= Provided entries =

──────────

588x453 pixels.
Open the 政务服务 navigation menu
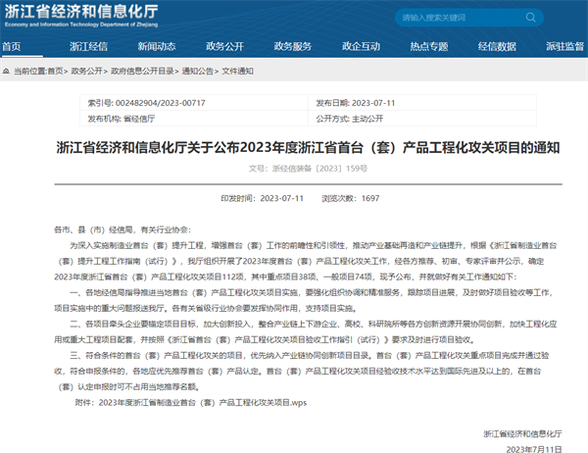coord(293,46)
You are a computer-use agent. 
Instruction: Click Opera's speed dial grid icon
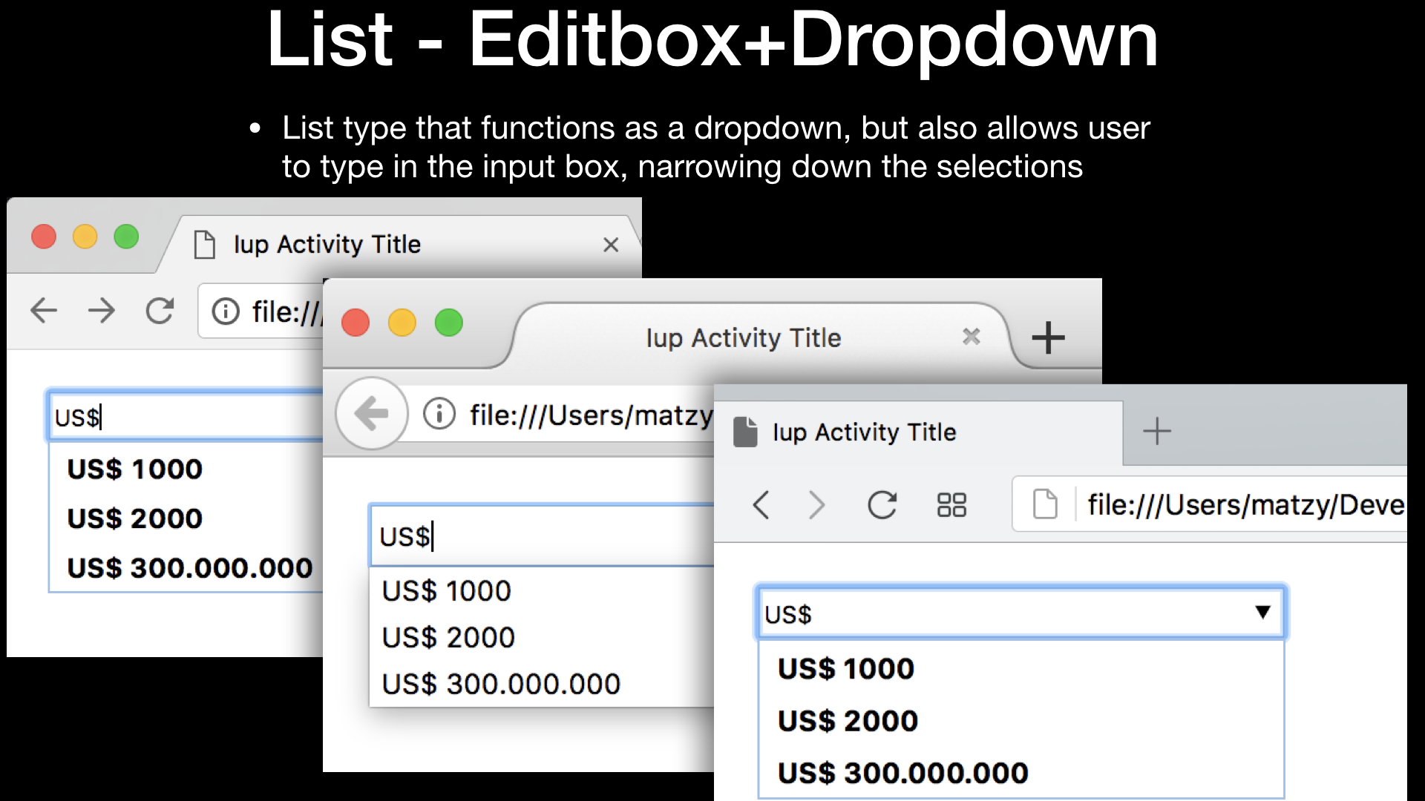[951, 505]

──────────

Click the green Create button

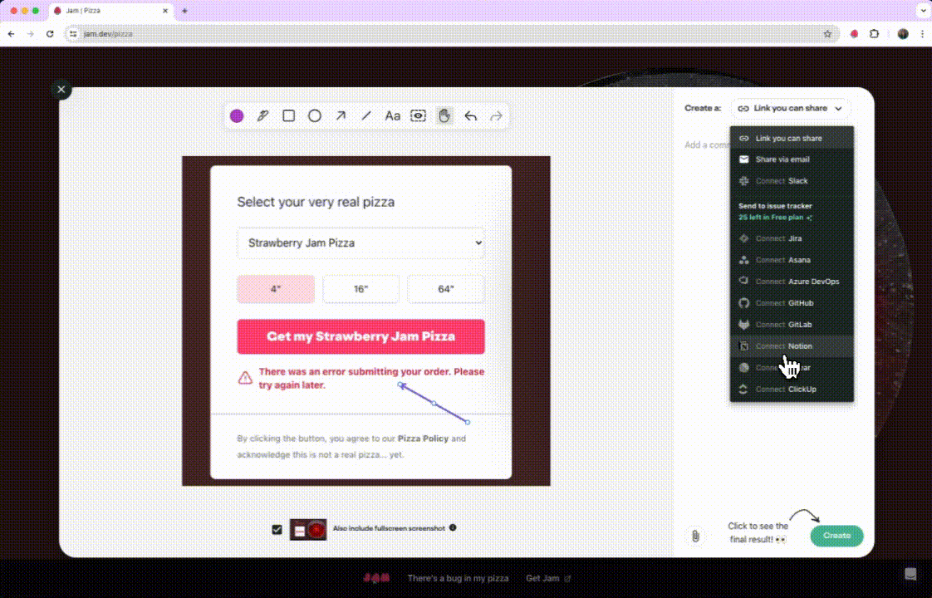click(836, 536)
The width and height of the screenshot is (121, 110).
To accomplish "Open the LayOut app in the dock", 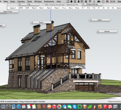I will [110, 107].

──────────

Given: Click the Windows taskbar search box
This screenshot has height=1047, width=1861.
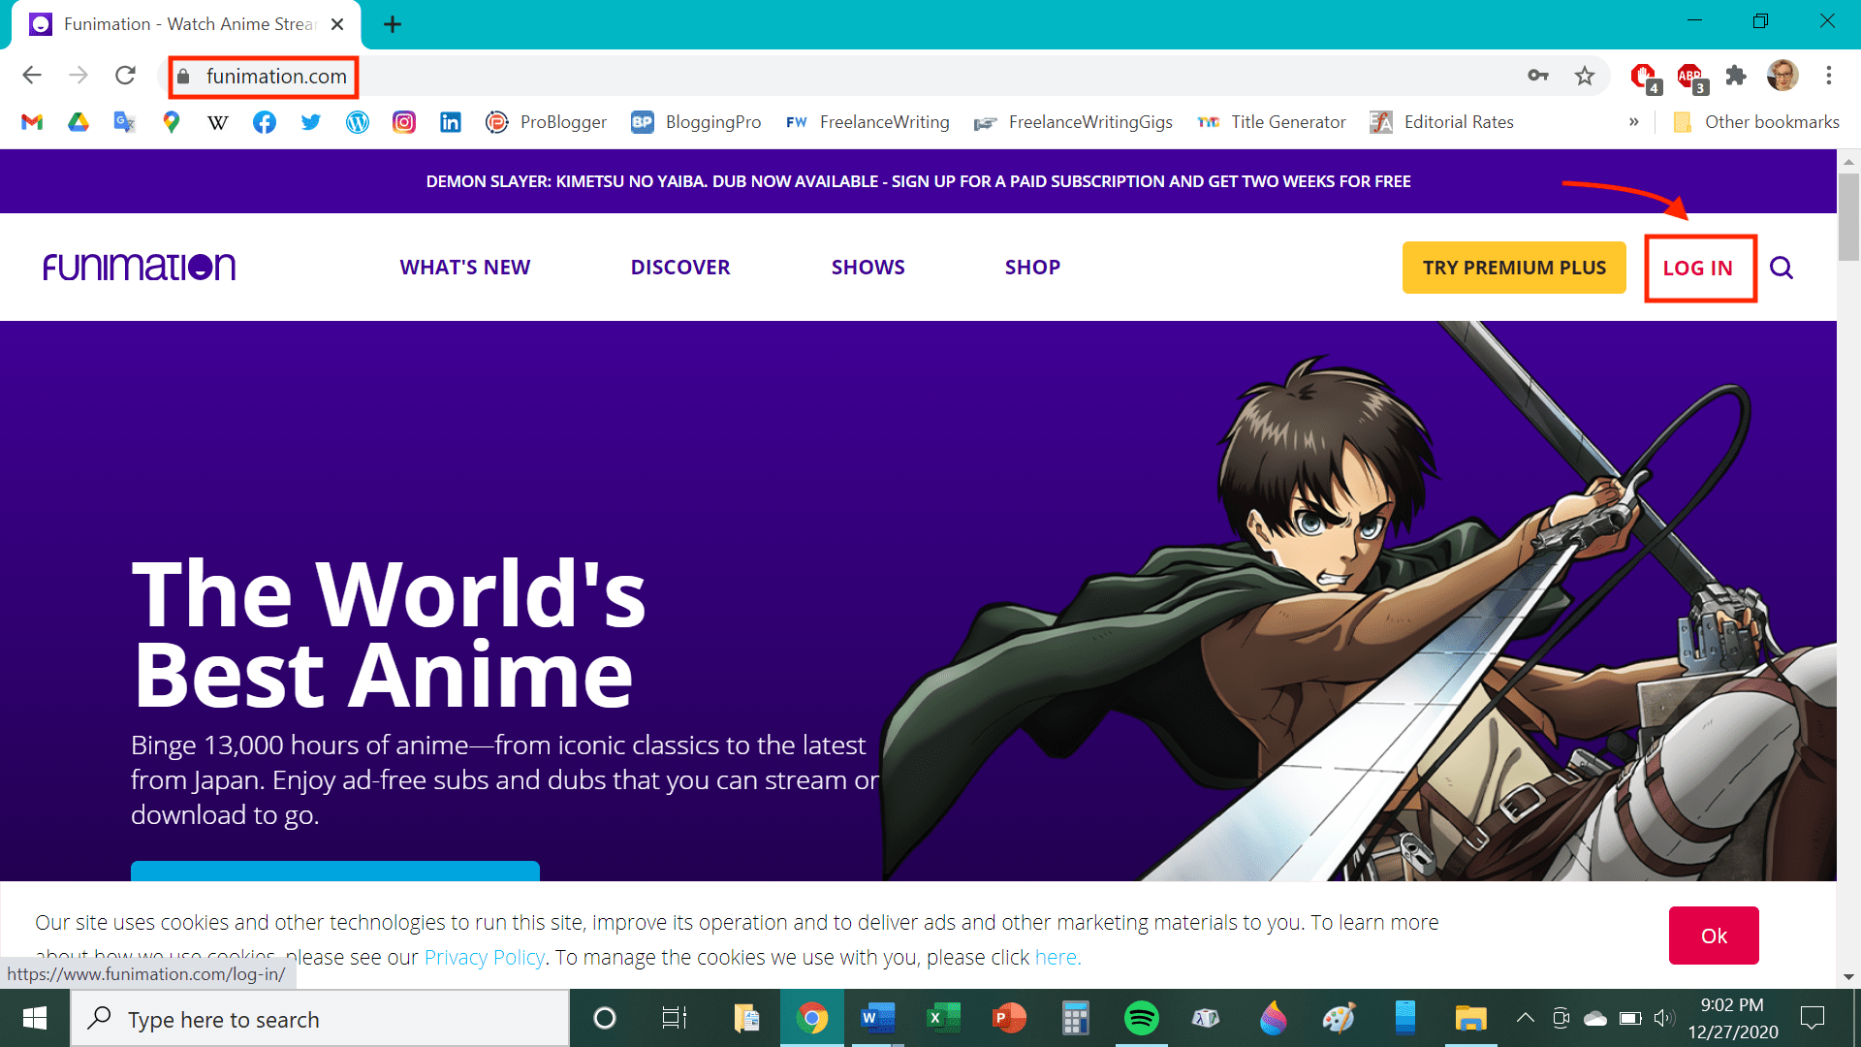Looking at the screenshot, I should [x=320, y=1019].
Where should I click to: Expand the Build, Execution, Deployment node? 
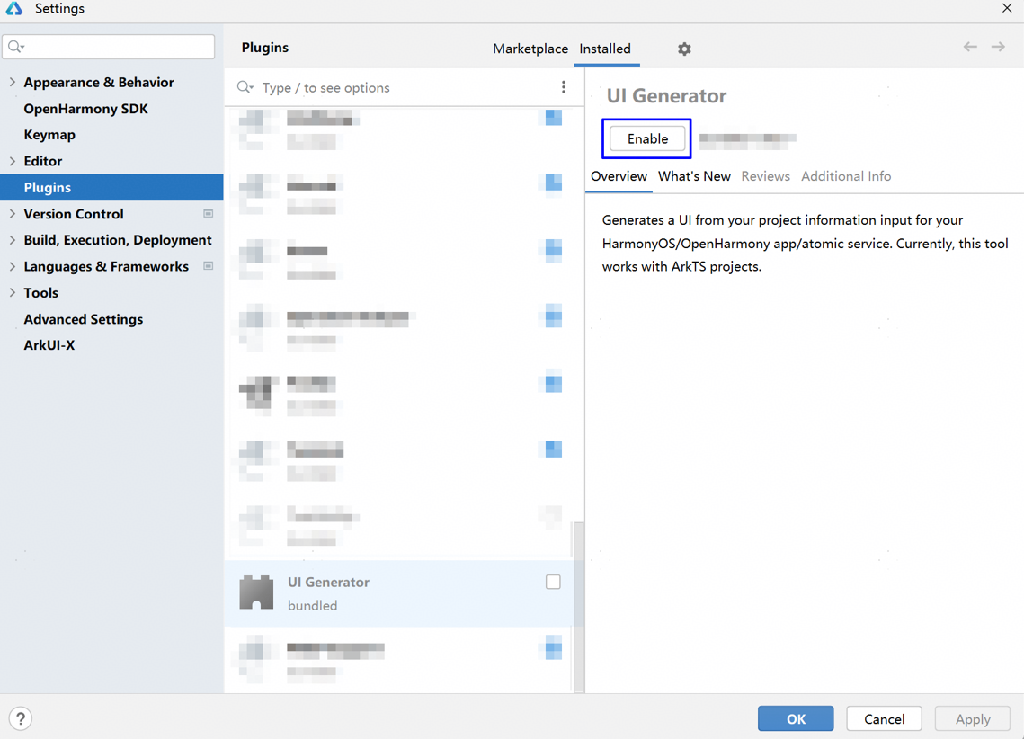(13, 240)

──────────

= Written instruction =
Gather every line of the listing above that contains the string "width", and copy each one out. Treat uppercase and lowercase as different.

= Solution =
The width and height of the screenshot is (121, 110).
This screenshot has height=1047, width=1861.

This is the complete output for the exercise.